For calculating the market value of the car, Israel uses two types of "price books" ("Mehiron") to set the value of cars when Israelis buy or sell them.  Many sellers will stick to the Mehiron price religiously.  There is certainly some room, depending on the number of kilometres on the vehicle and the condition - but the Mehiron is often a basis for negotiating.

So we actually found another one that looked like a reasonable deal.  It was about 45 minutes away.  The owners seemed like a decent couple....After a test drive and a visual inspection, it was back to another computerized test location.

This car fared much better.  A handful of repairs were needed with an estimated cost of about 2,000-2,500 N.I.S.  But the owners were willing to knock that off of the already reduced, agreed upon selling price.  So we decided it would be worth the risk.

We took the car to a local mechanic who confirmed that the cost would be close to the estimate.  These were mostly more in the range of maintenance issues than major problems of any kind.  But of course the brakes, rotors and pads, would all need to be changed....With a few other optional items that would need to be done soon, the initial mechanic's bill ran up a bit higher than anticipated, but still in the ballpark.  Supposedly, we wound up with a car in very good shape mechanically and aesthetically, that should be fine for a while

We were able to insure the vehicle fairly easily by phone.  We contacted a few different insurance companies.  Unlike Canada/ U.S., they don't ask you how far you will be driving each day or whether you have passed a driver education course.  However, they do consider driving record (for the past 5 years), record of driving offences (if any) and whether there any new drivers.  Our agent also asked if anyone in the family was a teacher..(this included near and distant relatives).  We came with up a family member's name and were able to get a 20% discount.  No details required....

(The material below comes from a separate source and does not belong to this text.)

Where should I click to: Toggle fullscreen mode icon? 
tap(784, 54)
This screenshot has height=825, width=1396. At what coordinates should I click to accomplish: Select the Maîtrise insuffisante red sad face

Buyers may prefer to buy from a used car dealership which might include some type of warranty. But based on some examples we saw, the cost differential could be quite significant - perhaps 20% or 30% or even more.  And I am not really convinced that these dealerships are likely to be any more scrupulous than a private seller.

But buyers will always want to take any car to one of these testing places for a comprehensive test - and perhaps also to a mechanic, since the testing agencies do not open and check the brake systems.  Of course some sellers may have a full service book and one could check what services were last performed and when.  But you still need to check these things.

Buyers will also want to be extra careful about title to the vehicle and will want to ensure that they are buying the vehicle free and clear.  Although the post office will cover most of these checks, it is not fully comprehensive.  You can go the Ministry of Transportation to verify that the vehicle is free and clear of any liens or other encumbrances.

While buying a used car in Israel is clearly a shark's world,  companies like Computest and Supertest help remove some of the risk.  Ultimately, you can never remove all of the risk - but it is probably worthwhile taking a chance if you can get a good used vehicle for a price that is drastically reduced over the price of a new or almost new model of the same car.  Then again, I suppose I will have to report back in about two years on whether I still believe that to be the case.

For now, we will see how our "almost new" used car holds up....

The vehicle model, year, price and kilometre reading have been purposely withheld to protect the innocent....

Until the next update on this issue - happy motoring!